Attualmente, la protezione per chi è costretto a fuggire a causa di fattori climatici ed ambientali è affidata alla competenza nazionale. ActionAid spiega che «In Italia, nonostante le modifiche alle norme sul diritto d’asilo apportate dal 2018 in poi con il susseguirsi di Governi di colori e composizioni diversi, la protezione temporanea – che fornisce protezione collettiva e temporanea “per rilevanti esigenze umanitarie, in occasione di conflitti disastri naturali o altri eventi di particolare gravità in Paesi non appartenenti all’Unione Europea”- viene affiancata proprio nel 2018 da uno strumento specifico e individuale, il Permesso di soggiorno per calamità, che da protezione a chi fugge per cause climatico-ambientali di migrazione. Il Governo Meloni elimina la possibilità di convertire in permesso di soggiorno per motivi di lavoro quello ottenuto per calamità e limita le possibilità di rinnovo, garantendo un livello minimo di protezione e non lascia spazio per una maggiore permanenza del beneficiario sul territorio nazionale».

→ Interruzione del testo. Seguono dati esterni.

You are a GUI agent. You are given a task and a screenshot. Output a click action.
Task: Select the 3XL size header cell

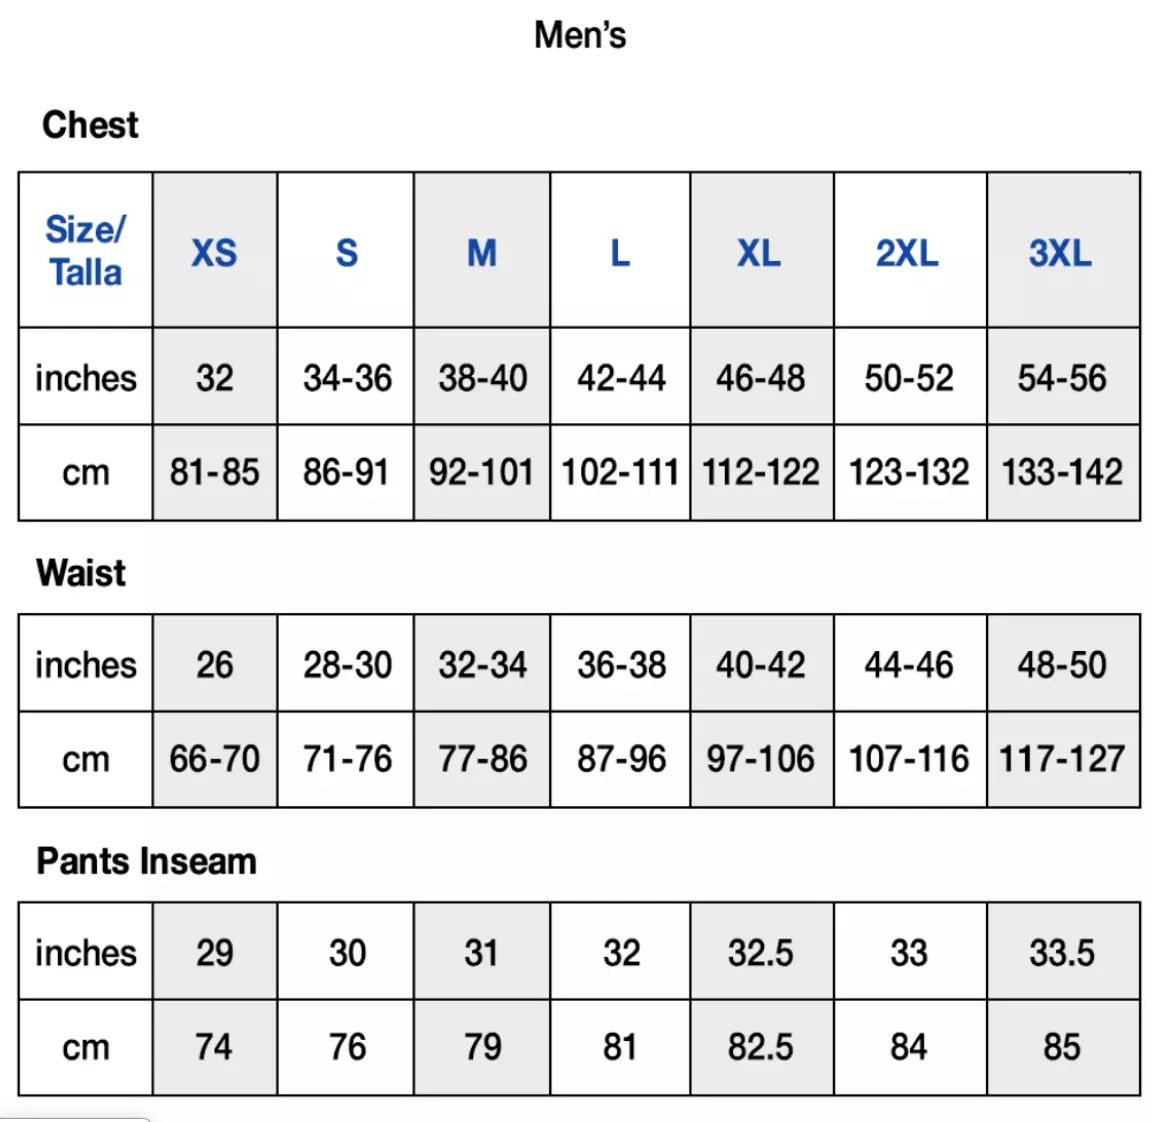[1062, 250]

Nelle raccomandazioni finali il report chiede al Governo italiano di: «Chiarire l’ambito di applicazione e i criteri specifici di ogni status di protezione nazionale in grado di coprire le cause ambientali e climatiche della migrazione, con particolare riferimento alla protezione speciale e al permesso di soggiorno per calamità, per facilitarne la corretta attuazione a beneficio dei potenziali beneficiari. Riportare l’Articolo 20bis del Testo Unico sull’Immigrazione (TUI) nella sua versione del 2020, in modo da garantirne la convertibilità in un permesso di soggiorno per motivi lavorativi e la possibilità di rinnovo, facilitando così l’integrazione economica e l’inclusione sociale dei beneficiari. Valutare l’attivazione delle misure di emergenza e collettive previste dall’articolo 20 del Testo Unico sull’Immigrazione (TUI) sulla Protezione Temporanea nel contesto dei disastri naturali, nel caso in cui ce ne sia bisogno, affinché diventi una norma operativa e attuativa».